Collection entries:
----

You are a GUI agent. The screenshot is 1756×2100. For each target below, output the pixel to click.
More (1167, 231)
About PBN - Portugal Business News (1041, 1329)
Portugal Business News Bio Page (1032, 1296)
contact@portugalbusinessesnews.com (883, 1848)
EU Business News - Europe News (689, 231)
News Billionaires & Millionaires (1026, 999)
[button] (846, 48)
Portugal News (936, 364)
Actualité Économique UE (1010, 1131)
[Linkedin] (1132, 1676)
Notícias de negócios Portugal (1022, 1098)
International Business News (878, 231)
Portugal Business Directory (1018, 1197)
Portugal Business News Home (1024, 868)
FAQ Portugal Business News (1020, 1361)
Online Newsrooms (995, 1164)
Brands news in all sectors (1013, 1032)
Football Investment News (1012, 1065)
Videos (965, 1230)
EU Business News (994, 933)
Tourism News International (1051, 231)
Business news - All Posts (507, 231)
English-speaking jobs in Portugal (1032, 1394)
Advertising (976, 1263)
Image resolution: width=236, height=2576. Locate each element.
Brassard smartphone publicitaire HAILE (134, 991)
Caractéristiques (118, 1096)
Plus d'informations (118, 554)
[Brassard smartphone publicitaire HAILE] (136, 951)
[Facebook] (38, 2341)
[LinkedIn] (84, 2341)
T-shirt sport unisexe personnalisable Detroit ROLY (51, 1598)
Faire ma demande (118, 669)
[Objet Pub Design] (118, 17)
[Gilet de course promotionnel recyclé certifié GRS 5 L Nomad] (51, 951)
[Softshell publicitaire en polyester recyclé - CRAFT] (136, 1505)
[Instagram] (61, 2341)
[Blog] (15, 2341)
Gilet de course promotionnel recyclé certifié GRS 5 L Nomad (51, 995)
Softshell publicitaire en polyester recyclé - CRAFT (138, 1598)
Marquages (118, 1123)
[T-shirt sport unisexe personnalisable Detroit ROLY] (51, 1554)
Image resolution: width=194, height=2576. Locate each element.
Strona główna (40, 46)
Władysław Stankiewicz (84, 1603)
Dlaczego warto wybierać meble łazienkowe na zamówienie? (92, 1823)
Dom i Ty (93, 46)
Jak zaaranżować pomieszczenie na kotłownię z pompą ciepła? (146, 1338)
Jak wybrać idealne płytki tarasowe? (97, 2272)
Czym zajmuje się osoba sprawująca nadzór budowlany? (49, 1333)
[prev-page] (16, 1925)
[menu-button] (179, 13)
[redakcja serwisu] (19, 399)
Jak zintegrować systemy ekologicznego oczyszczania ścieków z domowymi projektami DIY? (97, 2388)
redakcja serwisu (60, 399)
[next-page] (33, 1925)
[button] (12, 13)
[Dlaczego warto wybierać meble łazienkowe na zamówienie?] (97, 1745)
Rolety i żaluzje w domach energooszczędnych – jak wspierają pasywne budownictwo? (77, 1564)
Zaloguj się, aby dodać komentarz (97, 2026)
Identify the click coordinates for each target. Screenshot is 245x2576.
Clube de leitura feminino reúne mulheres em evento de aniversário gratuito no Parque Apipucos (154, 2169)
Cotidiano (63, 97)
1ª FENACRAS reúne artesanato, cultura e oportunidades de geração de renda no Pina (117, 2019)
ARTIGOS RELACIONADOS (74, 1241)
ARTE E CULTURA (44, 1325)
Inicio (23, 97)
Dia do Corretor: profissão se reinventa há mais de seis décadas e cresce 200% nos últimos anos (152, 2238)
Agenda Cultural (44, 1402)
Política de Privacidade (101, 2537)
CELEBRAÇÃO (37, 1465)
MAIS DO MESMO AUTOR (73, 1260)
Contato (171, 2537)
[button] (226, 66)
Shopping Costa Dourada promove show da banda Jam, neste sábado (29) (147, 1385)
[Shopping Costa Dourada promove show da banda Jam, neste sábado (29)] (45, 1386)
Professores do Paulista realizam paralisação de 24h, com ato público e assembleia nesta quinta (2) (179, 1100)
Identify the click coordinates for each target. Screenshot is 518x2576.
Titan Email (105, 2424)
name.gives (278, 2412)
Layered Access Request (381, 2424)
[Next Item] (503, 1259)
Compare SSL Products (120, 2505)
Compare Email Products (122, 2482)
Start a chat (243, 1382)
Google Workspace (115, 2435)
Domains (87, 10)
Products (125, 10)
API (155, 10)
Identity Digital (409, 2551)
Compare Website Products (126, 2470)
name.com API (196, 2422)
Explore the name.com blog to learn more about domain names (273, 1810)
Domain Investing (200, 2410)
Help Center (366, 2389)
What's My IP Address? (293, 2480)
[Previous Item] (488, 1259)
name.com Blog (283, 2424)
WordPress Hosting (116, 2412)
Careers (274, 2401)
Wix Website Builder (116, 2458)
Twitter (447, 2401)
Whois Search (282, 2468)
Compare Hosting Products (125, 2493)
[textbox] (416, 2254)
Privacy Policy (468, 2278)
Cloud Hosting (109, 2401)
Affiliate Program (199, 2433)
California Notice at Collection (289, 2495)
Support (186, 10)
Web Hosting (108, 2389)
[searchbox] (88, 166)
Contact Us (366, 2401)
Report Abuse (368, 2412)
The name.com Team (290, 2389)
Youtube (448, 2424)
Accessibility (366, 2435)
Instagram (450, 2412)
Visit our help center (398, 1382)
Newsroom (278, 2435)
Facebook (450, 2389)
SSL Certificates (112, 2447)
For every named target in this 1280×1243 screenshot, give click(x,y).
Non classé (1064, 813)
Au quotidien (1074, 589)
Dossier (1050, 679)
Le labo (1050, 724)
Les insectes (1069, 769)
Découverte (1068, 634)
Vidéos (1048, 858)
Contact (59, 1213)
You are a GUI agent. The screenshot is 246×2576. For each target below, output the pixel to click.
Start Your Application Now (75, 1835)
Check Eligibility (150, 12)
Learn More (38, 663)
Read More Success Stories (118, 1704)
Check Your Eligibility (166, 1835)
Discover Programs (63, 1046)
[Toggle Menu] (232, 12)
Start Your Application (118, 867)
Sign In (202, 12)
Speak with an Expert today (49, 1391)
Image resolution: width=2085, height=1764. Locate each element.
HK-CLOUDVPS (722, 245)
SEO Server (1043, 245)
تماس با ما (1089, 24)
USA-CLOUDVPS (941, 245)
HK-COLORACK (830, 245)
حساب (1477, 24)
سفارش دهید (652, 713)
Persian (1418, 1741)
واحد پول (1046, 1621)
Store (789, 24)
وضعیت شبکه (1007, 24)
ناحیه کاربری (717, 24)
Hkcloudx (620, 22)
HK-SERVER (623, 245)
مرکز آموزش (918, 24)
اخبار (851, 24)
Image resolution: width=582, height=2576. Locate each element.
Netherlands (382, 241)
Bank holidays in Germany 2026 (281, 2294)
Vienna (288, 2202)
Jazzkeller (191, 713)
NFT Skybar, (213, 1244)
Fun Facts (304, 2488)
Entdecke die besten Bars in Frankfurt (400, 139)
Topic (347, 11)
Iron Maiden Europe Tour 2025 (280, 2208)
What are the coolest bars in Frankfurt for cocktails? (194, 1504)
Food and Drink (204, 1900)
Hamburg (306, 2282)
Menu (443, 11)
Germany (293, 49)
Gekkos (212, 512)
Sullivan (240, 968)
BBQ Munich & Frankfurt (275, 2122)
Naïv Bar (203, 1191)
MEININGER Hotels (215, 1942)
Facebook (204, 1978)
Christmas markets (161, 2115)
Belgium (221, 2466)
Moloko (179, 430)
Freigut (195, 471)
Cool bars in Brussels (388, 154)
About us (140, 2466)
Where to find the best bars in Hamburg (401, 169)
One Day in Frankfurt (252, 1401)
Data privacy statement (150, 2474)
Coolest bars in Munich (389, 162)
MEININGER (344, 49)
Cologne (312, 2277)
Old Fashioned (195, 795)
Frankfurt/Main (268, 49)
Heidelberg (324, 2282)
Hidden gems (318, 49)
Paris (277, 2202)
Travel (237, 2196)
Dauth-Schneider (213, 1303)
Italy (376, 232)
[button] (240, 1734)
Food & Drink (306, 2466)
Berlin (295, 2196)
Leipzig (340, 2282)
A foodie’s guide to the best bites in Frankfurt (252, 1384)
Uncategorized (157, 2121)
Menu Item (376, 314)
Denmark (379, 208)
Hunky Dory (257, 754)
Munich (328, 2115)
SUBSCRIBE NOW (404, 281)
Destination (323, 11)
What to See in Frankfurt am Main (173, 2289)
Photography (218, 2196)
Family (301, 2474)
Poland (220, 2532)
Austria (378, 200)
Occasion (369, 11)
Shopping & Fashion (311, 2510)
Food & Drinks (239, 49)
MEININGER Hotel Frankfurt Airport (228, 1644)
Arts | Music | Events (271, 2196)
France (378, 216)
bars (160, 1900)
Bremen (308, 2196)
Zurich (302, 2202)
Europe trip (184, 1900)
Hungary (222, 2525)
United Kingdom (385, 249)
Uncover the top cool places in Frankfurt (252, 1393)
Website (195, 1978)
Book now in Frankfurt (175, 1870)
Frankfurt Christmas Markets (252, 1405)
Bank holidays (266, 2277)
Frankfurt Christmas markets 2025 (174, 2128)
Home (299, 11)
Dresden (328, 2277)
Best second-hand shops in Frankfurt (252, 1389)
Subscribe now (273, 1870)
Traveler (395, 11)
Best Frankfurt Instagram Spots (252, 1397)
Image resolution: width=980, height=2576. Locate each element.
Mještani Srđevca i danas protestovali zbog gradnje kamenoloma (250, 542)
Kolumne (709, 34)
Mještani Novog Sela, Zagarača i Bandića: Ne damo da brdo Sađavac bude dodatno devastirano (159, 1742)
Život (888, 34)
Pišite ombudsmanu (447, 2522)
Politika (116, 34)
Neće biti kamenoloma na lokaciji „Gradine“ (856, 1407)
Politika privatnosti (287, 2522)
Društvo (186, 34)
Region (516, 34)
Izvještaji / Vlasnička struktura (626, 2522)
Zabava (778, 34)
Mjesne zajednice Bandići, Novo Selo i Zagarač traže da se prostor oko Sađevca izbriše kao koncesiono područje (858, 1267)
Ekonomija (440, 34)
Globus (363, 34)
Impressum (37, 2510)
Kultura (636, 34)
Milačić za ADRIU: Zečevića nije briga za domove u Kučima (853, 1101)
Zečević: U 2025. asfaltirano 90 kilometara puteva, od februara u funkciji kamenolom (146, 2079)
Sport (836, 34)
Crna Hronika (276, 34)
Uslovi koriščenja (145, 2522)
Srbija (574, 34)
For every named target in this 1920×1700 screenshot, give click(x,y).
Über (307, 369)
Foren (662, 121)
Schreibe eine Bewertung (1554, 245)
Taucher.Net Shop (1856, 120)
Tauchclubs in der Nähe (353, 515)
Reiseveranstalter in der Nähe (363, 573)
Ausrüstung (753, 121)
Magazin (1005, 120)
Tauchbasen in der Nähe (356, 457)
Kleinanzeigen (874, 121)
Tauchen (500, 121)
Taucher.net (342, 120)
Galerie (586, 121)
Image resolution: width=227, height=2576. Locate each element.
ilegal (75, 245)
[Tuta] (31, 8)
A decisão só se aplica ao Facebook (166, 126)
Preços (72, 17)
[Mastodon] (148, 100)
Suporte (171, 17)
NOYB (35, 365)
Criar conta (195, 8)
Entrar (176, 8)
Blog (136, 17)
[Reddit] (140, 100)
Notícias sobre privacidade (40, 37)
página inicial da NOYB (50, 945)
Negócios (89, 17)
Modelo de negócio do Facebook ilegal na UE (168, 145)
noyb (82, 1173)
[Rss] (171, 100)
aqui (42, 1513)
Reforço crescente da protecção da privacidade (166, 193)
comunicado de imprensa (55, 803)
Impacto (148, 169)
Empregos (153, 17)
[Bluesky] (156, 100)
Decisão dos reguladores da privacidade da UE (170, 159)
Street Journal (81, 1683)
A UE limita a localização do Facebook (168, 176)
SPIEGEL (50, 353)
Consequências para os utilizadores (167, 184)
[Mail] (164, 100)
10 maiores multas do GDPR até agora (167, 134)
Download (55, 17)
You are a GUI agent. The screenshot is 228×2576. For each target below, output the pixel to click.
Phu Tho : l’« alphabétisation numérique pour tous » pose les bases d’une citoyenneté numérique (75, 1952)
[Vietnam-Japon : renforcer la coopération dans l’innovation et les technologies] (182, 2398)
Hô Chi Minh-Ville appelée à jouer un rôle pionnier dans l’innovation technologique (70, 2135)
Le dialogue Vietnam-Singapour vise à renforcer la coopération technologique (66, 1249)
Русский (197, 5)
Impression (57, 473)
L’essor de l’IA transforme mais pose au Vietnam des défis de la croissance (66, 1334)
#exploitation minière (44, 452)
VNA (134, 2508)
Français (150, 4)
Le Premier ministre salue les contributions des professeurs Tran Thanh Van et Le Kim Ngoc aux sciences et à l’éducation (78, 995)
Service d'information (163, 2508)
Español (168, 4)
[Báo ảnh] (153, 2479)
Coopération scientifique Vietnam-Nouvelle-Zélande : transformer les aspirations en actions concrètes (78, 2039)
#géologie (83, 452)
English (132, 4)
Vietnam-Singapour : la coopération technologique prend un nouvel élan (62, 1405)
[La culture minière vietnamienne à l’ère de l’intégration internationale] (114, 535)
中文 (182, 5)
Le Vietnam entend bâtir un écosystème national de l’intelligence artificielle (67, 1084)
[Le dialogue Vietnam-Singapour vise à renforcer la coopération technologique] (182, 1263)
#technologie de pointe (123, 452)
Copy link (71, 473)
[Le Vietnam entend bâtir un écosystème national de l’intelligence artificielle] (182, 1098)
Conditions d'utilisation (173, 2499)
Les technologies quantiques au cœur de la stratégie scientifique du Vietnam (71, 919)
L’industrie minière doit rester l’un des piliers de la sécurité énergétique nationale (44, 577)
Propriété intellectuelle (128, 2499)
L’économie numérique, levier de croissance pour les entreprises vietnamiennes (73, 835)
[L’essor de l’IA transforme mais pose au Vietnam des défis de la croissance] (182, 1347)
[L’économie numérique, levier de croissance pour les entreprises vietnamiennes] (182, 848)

----

[Exercise description]: Output the lines above between the one holding "Reiseveranstalter in der Nähe (363, 573)" and the one holding "NOYB (35, 365)", inclusive, with nothing before or after them.

[Worked solution]:
Reiseveranstalter in der Nähe (363, 573)
Ausrüstung (753, 121)
Magazin (1005, 120)
Tauchbasen in der Nähe (356, 457)
Kleinanzeigen (874, 121)
Tauchen (500, 121)
Taucher.net (342, 120)
Galerie (586, 121)
Image resolution: width=227, height=2576. Locate each element.
ilegal (75, 245)
[Tuta] (31, 8)
A decisão só se aplica ao Facebook (166, 126)
Preços (72, 17)
[Mastodon] (148, 100)
Suporte (171, 17)
NOYB (35, 365)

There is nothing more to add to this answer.